Stepper API

This page details the API for the pse_core.Stepper class. Steppers track the current position within a StateMachine during generation. Developers typically don't instantiate Steppers directly but interact with them via the StructuringEngine. Understanding the Stepper API can be helpful for debugging or advanced customization.

class pse_core.Stepper(
    state_machine: StateMachine,
    current_state: StateId | None = None
)

Represents a position within a state machine and manages traversal.

Parameters:

state_machine (StateMachine): The StateMachine instance this stepper will traverse.
current_state (StateId | None, optional): The initial state ID within the state_machine. If None, defaults to the state_machine's start_state.

Methods

`clone`

clone() -> Stepper

Creates a deep copy of this stepper, including its current state, history, and associated sub-stepper (if any). Essential for exploring multiple grammar paths.

Returns:

(Stepper): A new Stepper instance identical to the original.

`consume`

consume(
    token: str
) -> list[Stepper]

Consumes a token string and advances the stepper's state according to its StateMachine. This is the primary method for processing tokens during generation, often called internally by the StructuringEngine. It handles transitions, sub-stepper management, and branching.

Parameters:

token (str): The token string to consume.

Returns:

(list[Stepper]): A list of new Stepper instances representing all possible valid states after consuming the token. Returns an empty list if the token leads to no valid states.

`get_current_value`

get_current_value() -> Any

Returns the accumulated value parsed from the raw string generated along the stepper's path so far. Attempts to parse as JSON (number, boolean, object, array) first, falling back to the raw string if JSON parsing fails.

Returns:

(Any): The parsed Python object (e.g., int, float, bool, dict, list) or the raw str. Returns None if no value has been accumulated.

`get_raw_value`

get_raw_value() -> str

Returns the raw, concatenated string output generated along the stepper's path (including history and any active sub-stepper) without attempting any parsing or type conversion.

Returns:

(str): The raw accumulated string.

`get_valid_continuations`

get_valid_continuations() -> list[str]

Returns a list of strings representing all valid token sequences that can legally follow the stepper's current state according to its StateMachine. Used by the StructuringEngine to determine which tokens to allow during logit processing.

Returns:

(list[str]): A list of valid continuation strings.

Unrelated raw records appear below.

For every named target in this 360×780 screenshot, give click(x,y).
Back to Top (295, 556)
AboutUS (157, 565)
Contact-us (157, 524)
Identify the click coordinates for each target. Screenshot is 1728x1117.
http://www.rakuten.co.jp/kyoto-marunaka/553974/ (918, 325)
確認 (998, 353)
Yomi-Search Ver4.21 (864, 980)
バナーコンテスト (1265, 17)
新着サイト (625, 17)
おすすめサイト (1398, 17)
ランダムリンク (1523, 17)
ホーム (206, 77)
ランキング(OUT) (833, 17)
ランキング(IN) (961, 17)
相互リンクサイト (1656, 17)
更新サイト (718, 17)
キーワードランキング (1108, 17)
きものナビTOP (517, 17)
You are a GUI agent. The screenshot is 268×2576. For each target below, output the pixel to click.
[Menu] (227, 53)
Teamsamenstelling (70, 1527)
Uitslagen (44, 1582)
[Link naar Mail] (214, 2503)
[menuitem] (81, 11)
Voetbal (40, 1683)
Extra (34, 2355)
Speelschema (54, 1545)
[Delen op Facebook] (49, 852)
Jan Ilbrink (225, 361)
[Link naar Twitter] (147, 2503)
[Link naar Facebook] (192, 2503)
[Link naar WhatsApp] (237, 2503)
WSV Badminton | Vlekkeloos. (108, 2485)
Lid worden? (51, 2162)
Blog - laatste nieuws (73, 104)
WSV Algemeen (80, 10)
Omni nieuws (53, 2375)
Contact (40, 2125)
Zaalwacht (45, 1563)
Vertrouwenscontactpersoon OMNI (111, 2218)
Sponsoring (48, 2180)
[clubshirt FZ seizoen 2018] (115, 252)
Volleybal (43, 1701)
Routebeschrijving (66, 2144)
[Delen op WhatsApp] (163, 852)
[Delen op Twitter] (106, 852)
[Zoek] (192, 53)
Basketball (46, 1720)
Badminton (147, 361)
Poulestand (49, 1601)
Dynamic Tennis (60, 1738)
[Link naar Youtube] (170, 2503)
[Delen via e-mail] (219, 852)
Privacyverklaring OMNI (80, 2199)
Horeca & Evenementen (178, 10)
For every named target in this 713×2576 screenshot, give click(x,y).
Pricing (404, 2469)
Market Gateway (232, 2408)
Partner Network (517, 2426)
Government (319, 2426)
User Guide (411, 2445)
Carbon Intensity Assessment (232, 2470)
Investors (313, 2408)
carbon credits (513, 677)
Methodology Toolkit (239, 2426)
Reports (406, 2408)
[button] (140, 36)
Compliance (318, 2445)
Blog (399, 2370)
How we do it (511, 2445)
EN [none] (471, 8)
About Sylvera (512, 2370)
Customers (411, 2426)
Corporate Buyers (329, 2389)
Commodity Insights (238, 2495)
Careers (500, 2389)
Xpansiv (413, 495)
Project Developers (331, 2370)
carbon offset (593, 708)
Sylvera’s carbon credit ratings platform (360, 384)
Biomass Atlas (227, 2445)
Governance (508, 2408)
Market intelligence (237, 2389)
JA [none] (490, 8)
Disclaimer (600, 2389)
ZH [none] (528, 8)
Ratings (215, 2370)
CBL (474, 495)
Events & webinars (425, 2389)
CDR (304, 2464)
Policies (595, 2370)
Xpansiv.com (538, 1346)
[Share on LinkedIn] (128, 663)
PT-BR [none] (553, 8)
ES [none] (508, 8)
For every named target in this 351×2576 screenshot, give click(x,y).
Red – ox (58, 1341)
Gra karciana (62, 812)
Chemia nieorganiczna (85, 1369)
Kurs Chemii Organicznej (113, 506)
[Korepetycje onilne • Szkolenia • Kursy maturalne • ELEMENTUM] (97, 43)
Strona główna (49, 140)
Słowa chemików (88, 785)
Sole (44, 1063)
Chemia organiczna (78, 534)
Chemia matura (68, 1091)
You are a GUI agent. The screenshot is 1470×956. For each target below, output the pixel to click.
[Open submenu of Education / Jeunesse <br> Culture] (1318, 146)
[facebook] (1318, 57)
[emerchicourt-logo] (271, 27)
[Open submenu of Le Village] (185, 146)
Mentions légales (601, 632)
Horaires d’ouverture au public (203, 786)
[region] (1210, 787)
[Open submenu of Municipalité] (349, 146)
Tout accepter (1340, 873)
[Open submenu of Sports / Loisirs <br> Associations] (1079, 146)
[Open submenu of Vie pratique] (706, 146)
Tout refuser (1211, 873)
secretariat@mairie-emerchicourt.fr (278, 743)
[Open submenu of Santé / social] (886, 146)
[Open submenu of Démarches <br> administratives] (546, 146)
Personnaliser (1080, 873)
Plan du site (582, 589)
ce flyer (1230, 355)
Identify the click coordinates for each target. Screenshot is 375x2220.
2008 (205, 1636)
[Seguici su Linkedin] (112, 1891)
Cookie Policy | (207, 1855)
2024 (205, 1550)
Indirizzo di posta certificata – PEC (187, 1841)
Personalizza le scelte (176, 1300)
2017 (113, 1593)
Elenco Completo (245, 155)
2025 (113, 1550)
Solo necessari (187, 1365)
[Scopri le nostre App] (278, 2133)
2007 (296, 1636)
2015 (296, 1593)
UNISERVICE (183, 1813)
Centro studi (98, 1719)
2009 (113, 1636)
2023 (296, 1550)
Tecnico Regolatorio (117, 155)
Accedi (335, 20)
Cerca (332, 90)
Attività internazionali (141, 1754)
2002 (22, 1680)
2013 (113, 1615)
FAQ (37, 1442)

`get_invalid_continuations`

get_invalid_continuations() -> list[str]

Returns a list of strings that are explicitly invalid continuations from the current state. This is less commonly used than get_valid_continuations but can be implemented by custom StateMachine subclasses for specific exclusion rules.

Returns:

(list[str]): A list of invalid continuation strings.

`has_reached_accept_state`

has_reached_accept_state() -> bool

Checks if the stepper (and its sub-stepper, if active) is currently in a state designated as an end_state by its StateMachine.

Returns:

(bool): True if the stepper is in a valid terminal state, False otherwise.

`can_accept_more_input`

can_accept_more_input() -> bool

Checks if the stepper can consume more tokens based on the rules of its current StateMachine (e.g., character limits in a CharacterStateMachine).

Returns:

(bool): True if more input can be processed, False otherwise.

`is_within_value`

is_within_value() -> bool

Indicates if the stepper is currently in the process of accumulating characters for a specific value (e.g., inside a string literal, number, etc.), as opposed to being between structural elements.

Returns:

(bool): True if actively consuming value characters.

`accepts_any_token`

accepts_any_token() -> bool

Indicates if the stepper's current state allows any token as a valid continuation (often true for free-form text states).

Returns:

(bool): True if any token is currently valid.

`get_identifier`

get_identifier() -> str | None

Returns the identifier string associated with the stepper's current StateMachine or its active sub-stepper's StateMachine. Used by get_stateful_structured_output.

Returns:

(str | None): The identifier string, or None.

`get_token_ids_history`

get_token_ids_history() -> list[int]

Returns the sequence of token IDs that were consumed along the path taken by this stepper and its history. Used for accurate output reconstruction via get_token_safe_output.

Returns:

(list[int]): The list of consumed token IDs.

`get_token_safe_output`

get_token_safe_output(
    decode_function: Callable[[list[int]], str]
) -> str

Reconstructs the generated string output accurately by decoding the stored token_ids_history using the provided decode_function. This avoids potential errors from decoding the raw_value directly, especially if token healing occurred.

Parameters:

decode_function (Callable[[list[int]], str]): The tokenizer's decode function.

Returns:

(str): The accurately reconstructed output string.

Properties

state_machine (StateMachine): The StateMachine this stepper is traversing. Read/write.
current_state (StateId): The current state ID within the state_machine. Read/write.
target_state (StateId | None): The target state ID for an in-progress transition. Read/write.
sub_stepper (Stepper | None): The active sub-stepper handling a nested StateMachine traversal, if any. Read/write.
history (list[Stepper]): The list of completed sub-steppers that led to the current state. Read/write.
consumed_character_count (int): The number of characters consumed along this stepper's path. Read/write.
remaining_input (str | None): Any portion of the last consumed token that was not processed by the current step. Read/write.
_raw_value (str | None): The raw accumulated string value. Use get_raw_value() for access. Read/write (internal use primarily).